Problem:
Substitute "three-dot" for "ellipsis" in the entries between the lines holding "Expand pagination with the ellipsis button" and "Looking at the screenshot, I should 30,496.", inclusive. Leave everything else unchanged, and give back only those lines.

Source data
☆ ☆ ☆ ☆ ☆
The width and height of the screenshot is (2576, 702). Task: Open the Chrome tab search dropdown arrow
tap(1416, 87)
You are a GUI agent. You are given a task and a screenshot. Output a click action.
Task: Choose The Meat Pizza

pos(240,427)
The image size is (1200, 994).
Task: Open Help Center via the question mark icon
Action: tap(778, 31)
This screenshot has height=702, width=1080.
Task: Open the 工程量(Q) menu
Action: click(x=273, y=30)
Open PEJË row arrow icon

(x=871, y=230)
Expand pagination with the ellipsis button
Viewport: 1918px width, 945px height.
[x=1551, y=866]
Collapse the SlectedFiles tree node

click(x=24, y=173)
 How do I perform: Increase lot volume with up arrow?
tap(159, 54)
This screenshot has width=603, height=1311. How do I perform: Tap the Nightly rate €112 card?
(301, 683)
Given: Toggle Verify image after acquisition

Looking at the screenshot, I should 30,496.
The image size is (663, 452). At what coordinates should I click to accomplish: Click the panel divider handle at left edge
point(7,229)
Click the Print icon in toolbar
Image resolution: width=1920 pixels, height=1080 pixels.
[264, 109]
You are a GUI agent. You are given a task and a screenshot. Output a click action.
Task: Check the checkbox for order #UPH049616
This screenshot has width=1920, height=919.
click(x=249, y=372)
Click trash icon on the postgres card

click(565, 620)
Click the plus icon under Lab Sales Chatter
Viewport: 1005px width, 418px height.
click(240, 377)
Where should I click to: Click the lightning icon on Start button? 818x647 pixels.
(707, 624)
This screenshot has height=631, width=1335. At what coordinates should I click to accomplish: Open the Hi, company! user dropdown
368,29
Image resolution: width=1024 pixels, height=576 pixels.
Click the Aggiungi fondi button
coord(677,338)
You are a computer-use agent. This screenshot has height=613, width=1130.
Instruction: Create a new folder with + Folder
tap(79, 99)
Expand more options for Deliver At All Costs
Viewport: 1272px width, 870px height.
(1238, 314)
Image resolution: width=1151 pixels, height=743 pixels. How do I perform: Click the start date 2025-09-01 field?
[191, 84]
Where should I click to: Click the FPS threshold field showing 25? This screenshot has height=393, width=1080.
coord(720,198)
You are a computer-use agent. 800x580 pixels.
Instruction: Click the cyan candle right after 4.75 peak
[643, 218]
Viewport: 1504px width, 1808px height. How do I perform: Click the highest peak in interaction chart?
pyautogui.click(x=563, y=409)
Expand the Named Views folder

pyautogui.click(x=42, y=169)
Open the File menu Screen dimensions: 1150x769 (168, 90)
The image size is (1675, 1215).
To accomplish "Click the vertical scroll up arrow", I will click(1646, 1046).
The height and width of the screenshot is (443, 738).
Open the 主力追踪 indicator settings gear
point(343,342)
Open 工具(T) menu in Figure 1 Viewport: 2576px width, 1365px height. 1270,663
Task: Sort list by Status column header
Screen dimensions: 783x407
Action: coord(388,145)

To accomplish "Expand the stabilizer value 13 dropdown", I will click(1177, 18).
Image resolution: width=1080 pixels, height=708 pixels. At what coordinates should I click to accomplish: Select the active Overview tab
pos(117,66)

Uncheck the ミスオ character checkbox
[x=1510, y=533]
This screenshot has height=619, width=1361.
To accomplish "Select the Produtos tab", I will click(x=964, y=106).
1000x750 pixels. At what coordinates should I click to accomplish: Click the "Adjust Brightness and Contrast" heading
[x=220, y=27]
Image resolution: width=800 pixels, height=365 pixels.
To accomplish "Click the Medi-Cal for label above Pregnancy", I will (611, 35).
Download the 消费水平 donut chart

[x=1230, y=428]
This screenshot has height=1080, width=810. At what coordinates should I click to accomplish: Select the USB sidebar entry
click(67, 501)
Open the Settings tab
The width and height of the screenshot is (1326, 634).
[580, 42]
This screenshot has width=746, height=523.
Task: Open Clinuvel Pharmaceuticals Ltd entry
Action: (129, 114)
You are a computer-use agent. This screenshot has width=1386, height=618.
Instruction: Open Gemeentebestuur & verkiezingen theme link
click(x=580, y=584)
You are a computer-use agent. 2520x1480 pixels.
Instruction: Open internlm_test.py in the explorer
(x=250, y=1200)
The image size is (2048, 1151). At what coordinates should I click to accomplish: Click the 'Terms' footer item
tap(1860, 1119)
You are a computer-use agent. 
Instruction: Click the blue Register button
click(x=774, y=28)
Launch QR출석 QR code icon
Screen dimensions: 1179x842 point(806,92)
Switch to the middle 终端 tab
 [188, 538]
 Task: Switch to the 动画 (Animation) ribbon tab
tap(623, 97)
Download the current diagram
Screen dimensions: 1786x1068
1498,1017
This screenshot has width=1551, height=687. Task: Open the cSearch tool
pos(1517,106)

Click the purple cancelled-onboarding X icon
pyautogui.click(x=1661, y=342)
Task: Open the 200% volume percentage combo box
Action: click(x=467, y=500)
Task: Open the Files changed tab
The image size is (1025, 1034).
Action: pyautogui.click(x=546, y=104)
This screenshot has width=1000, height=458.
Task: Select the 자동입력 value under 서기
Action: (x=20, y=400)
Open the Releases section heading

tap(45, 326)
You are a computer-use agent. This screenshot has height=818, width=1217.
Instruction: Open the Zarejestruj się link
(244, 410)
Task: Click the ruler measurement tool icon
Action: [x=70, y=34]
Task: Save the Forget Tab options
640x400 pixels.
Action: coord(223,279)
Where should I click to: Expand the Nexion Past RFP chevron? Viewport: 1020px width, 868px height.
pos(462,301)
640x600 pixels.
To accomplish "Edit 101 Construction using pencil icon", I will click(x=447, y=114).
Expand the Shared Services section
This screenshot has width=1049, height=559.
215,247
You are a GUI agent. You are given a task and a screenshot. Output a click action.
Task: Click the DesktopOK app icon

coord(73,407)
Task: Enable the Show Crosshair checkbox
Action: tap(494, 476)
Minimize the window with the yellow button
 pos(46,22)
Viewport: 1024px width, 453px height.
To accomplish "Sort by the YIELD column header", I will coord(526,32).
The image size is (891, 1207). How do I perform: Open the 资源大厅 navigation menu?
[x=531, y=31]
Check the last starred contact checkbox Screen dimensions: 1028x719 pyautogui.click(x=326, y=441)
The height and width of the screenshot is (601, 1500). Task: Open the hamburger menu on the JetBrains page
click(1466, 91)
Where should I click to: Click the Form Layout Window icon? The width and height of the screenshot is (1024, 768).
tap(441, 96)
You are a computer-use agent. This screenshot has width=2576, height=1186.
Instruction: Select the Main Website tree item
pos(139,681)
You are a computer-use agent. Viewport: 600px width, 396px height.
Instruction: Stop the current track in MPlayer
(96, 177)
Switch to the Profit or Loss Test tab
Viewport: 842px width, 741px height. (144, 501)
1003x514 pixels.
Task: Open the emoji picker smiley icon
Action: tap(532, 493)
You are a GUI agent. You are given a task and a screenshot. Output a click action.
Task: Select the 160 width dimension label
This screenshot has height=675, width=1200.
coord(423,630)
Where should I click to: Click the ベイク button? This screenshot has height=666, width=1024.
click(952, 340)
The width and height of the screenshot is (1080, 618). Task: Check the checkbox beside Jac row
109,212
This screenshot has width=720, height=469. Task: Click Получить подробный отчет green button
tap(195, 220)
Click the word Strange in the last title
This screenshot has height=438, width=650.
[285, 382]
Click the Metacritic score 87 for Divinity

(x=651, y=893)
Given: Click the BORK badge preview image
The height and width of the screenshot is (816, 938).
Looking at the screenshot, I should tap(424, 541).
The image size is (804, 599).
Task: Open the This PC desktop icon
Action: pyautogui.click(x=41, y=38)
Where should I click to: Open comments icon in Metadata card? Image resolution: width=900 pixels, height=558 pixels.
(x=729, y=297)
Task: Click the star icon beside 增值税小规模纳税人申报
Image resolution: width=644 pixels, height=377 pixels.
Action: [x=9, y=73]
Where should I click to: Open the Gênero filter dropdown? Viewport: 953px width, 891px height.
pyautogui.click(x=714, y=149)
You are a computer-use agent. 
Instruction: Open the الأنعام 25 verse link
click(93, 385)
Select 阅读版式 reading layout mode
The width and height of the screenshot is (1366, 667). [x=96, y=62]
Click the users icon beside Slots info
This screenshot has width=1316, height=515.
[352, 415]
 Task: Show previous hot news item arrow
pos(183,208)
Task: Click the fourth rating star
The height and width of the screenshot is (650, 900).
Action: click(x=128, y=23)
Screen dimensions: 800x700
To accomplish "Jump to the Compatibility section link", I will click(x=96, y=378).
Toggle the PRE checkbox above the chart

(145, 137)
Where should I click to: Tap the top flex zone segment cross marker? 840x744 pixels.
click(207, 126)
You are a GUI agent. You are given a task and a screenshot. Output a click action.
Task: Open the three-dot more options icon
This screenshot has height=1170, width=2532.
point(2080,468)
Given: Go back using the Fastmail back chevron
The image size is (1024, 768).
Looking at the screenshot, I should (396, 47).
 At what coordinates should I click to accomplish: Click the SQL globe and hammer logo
☆ ☆ ☆ ☆ ☆
Written response:
Expand pagination with the three-dot button
Viewport: 1918px width, 945px height.
[x=1551, y=866]
Collapse the SlectedFiles tree node

click(x=24, y=173)
 How do I perform: Increase lot volume with up arrow?
tap(159, 54)
This screenshot has width=603, height=1311. How do I perform: Tap the Nightly rate €112 card?
(301, 683)
Given: Toggle Verify image after acquisition

Looking at the screenshot, I should 30,496.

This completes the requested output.